Alexander Sergeyevich Pushkin
Tatiana’s Letter to Onegin
by Alexander Sergeyevich Pushkin
In Act 1, Scene 2, the young, innocent Tatiana, deep in the throes of her first love, writes a passionate letter to the object of her affection: the brooding aristocrat from the city, Eugene Onegin. Tatiana’s love letter, which Onegin later passively dismisses, sets off an unstoppable chain of events, culminating in a duel between friends and leaving Onegin forever regretting the love he so casually spurned.
Tatiana’s Letter
I write this to you - what more can be said?
What more can I add to that one fact?
For now I know it is in your power
To punish me contemptuously for this act.

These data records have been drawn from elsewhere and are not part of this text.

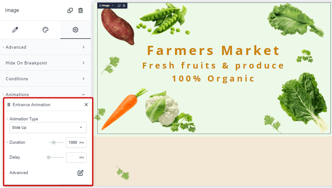Screen dimensions: 332x188
Task: Close the Entrance Animation popup
Action: (x=86, y=105)
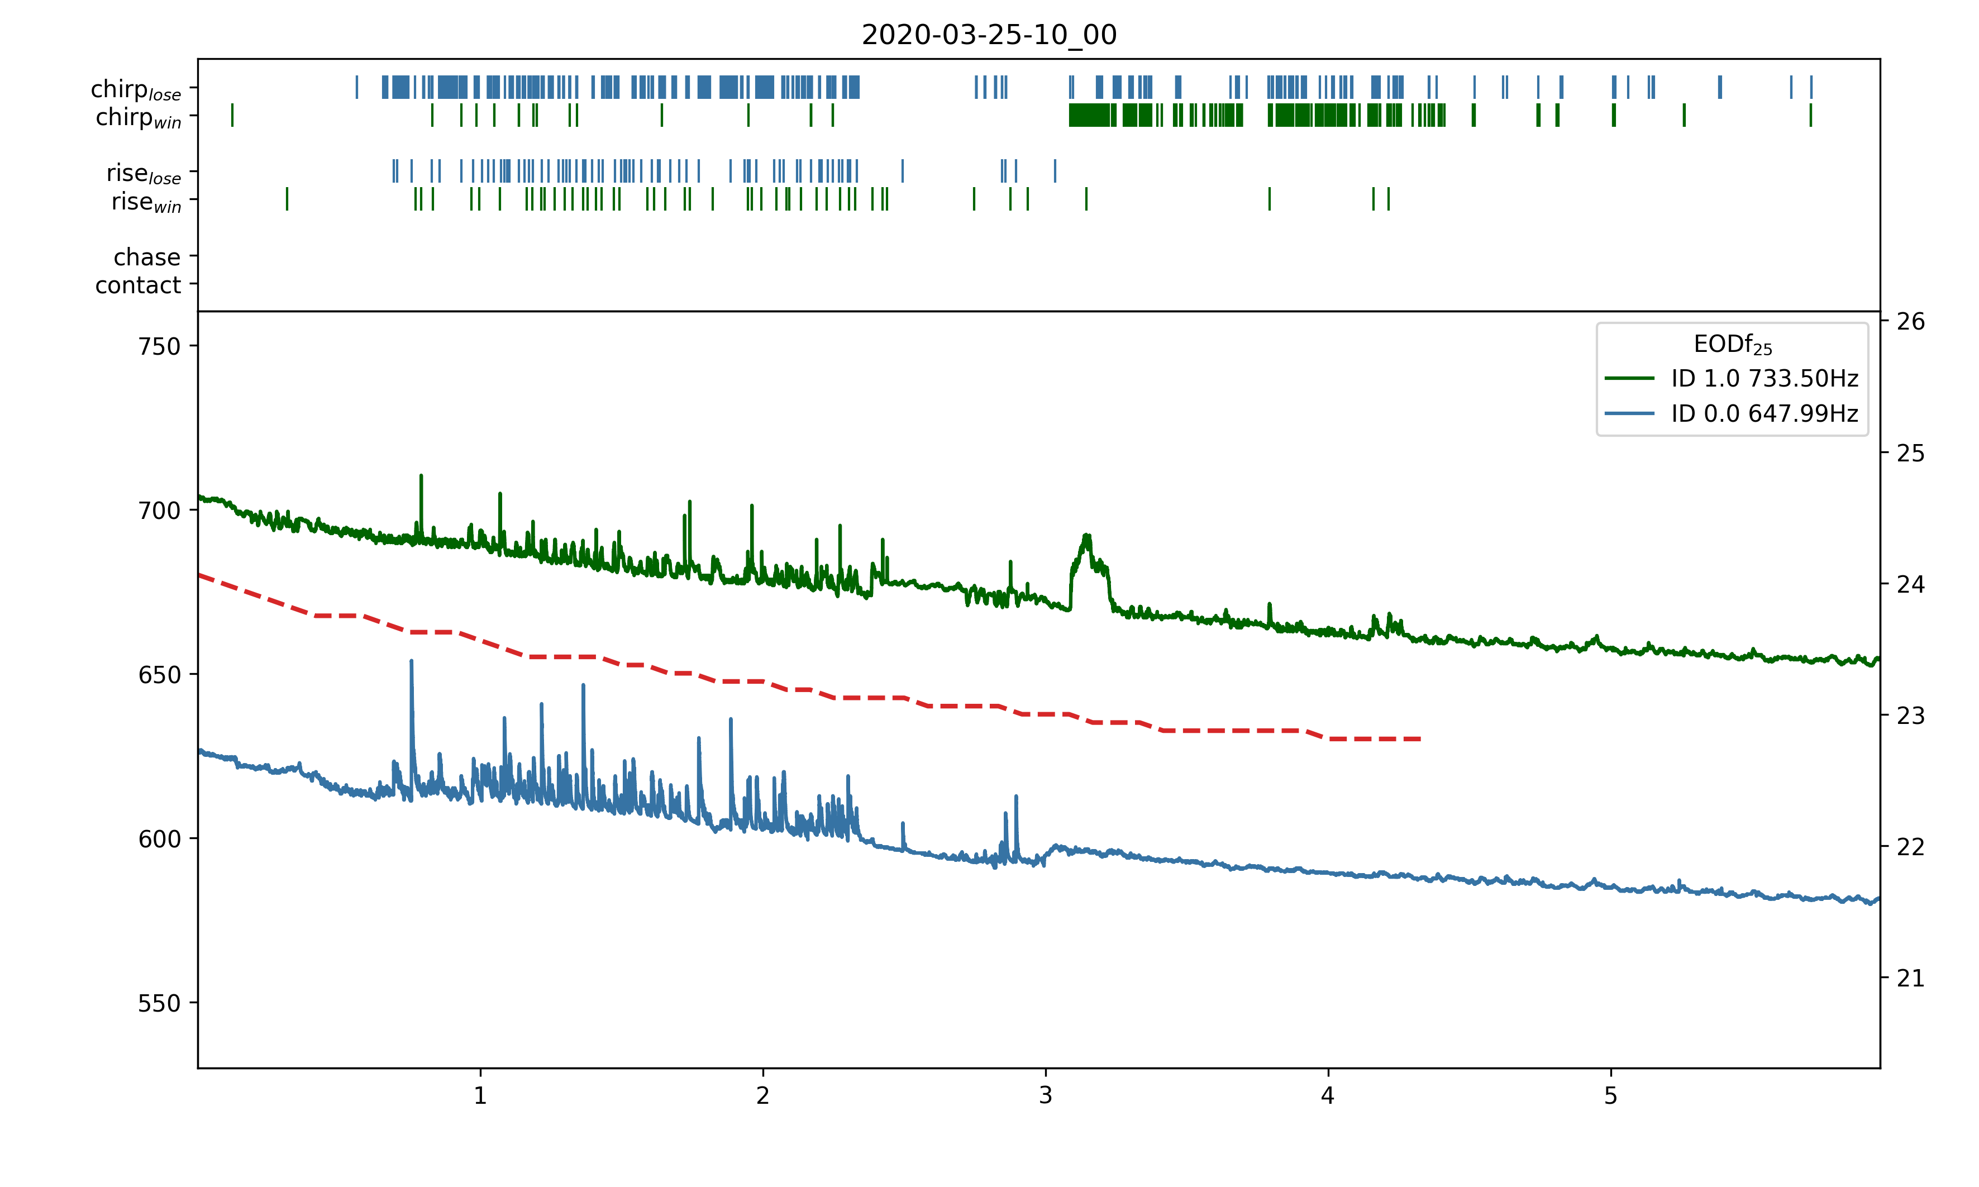Click the 750 tick on left axis
This screenshot has height=1187, width=1979.
159,346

But you, keeping for my unhappy lot
Even one drop of sympathy
Will not entirely abandon me.
At first I wished to remain silent;
Believe me, my shame, my agony,
You never ever would have heard.
As long as hope remained preserved
That rarely, even once a week,
I'd see you in our country house,
To hear your voice, to hear you speak,
To say a few words, and then, and then
To think, and think, and think again
All day, all night, until the next meeting.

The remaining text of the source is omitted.